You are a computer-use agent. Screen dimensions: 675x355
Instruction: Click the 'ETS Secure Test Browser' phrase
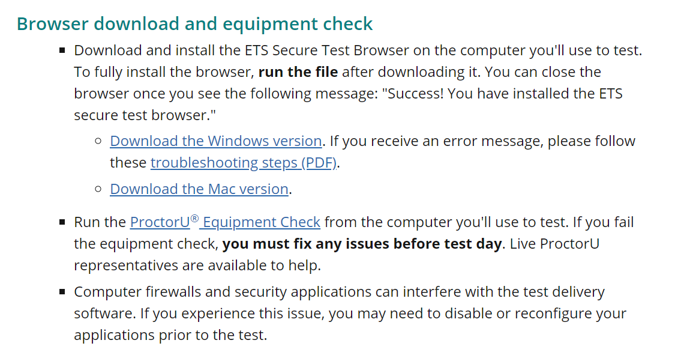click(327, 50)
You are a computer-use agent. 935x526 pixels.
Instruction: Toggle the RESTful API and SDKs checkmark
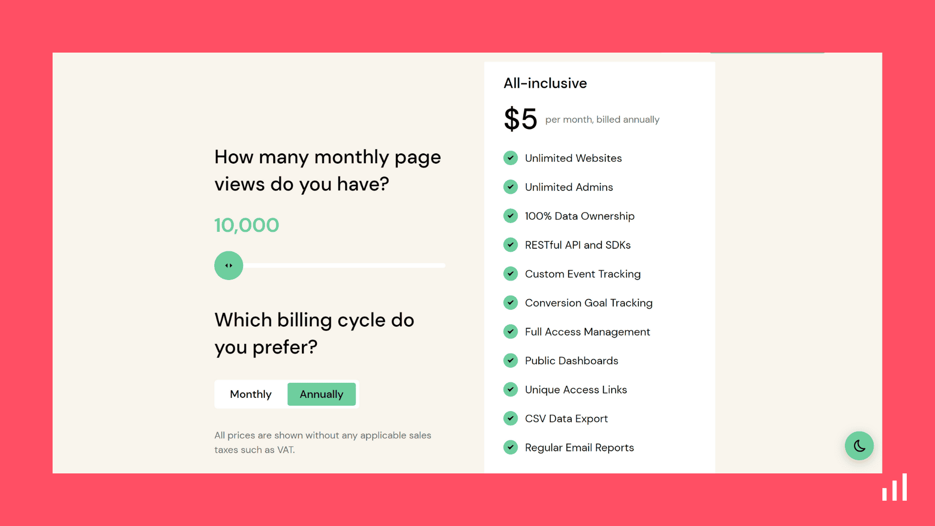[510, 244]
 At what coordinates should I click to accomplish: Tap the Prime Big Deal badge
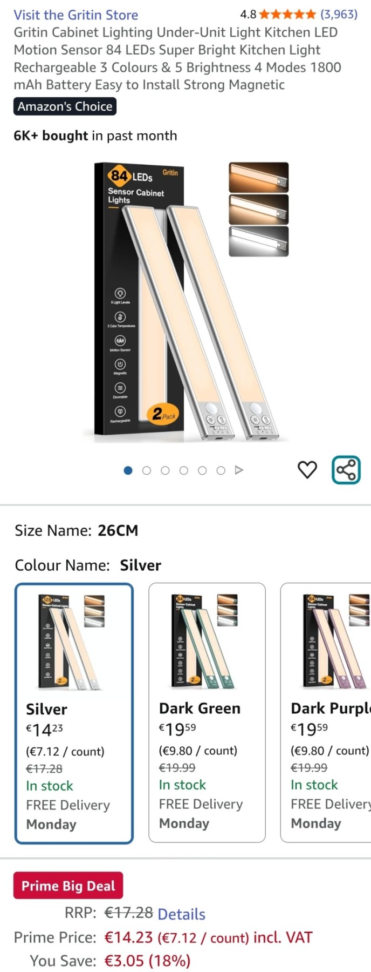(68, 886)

------------------------------

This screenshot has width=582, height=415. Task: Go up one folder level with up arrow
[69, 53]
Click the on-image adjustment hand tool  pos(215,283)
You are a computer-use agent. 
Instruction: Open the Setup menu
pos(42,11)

------------------------------

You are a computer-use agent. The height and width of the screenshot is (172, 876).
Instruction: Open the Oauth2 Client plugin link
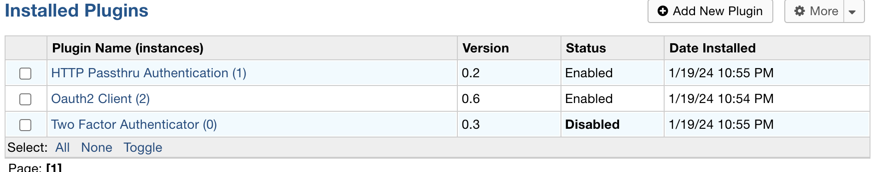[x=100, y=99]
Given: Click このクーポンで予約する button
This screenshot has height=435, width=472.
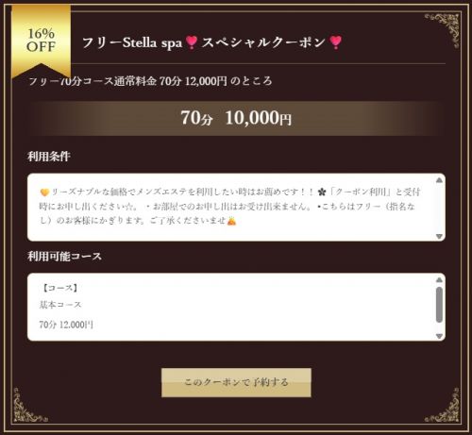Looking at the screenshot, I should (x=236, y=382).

------------------------------

● **Aim of the exercise**
Tally the lines of the records that contain the word "computer" and state the total alone.

● **Exercise response**
4